The regulars soon reached a point in the road, now referred to as the "Bloody Angle", where the road rises and curves sharply to the left through a lightly wooded area.[3] At this place, the militia company from Woburn had positioned themselves on the southeast side of the bend in the road in a rocky, lightly wooded field. Additional militia flowing parallel to the road from the engagement at Meriam's Corner positioned themselves on the northwest side of the road, catching the British in a crossfire, while other militia companies on the road closed from behind to attack. Some 500 yards (460 m) further along, the road took another sharp curve, this time to the right, and again the British column was caught by another large force of militiamen firing from both sides. In passing through these two sharp curves, the British force lost thirty soldiers killed or wounded, and four colonial militia were also killed, including Captain Jonathan Wilson of Bedford, Captain Nathan Wyman of Billerica, Lt. John Bacon of Natick, and Daniel Thompson of Woburn. The British soldiers escaped by breaking into a trot, a pace that the colonials could not maintain through the woods and swampy terrain. Colonial forces on the road itself behind the British were too densely packed and disorganized to mount more than a harassing attack from the rear.[4]

As militia forces from other towns continued to arrive, the colonial forces had risen to about 2,000 men. The road now straightened to the east, with cleared fields and orchards along the sides. Lieutenant Colonel Francis Smith sent out flankers again, who succeeded in trapping some militia from behind and inflicting casualties.
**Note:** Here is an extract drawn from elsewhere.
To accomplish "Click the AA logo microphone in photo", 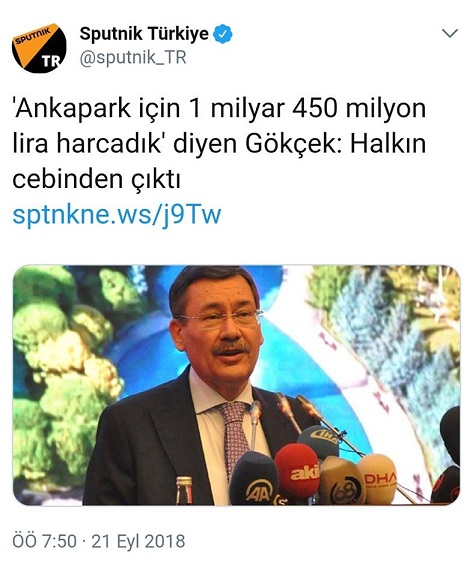I will point(255,480).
British casualties were also mounting from these engagements and from persistent long-range fire from the militiamen, and the exhausted British were running out of ammunition.[5]

References

  1. "Elm Brook Hill (U.S. National Park Service)". www.nps.gov. Retrieved April 16, 2023.
  2. 1 2 3 4 "The Battle Road Trail"Minute Man National Historic Park
  3. Fischer notes on p. 409, "This is not correctly called the Bloody Angle, an error term introduced after the Civil War that is both inaccurate and anachronistic. It has been used uncritically by many historians of the battle and is perpetuated by the National Park Service." The Interim Report of the Boston National Historic Sites Commission, submitted to Congress in 1958 in support of legislation that established the Minute Man National Historical Park, asserted that: "Fittingly, this curving section of the road was soon to be named 'The Bloody Angle'." (p. 47; emphasis added). However, there is no evidence that the term Bloody Angle was ever used by the battle participants or local residents following April 19, 1775, nor did historians use the term prior to the mid-20th century. See Boston National Historic Sites Commission, The Lexington-Concord Battle Road: Interim Report. June 16, 1958.
  4. Fischer, pp. 226–227
  5. Fischer, p. 232. According to one British officer, ammunition had been wasted earlier in the day out of "too great eagerness of the soldiers in the first action of a war. Most of them were young soldiers who had never been in action, and had been taught that every thing was to be effected by a quick firing. This ineffectual fire gave the rebels more confidence, as they soon found that notwithstanding there was so much [firing], they suffered but little from it." Lt. Frederick Mackenzie, 23rd Royal Welch Fusiliers, Diary of Frederick Mackenzie, in Allen French, editor, A British Fusilier in Revolutionary Boston, Cambridge, 1926.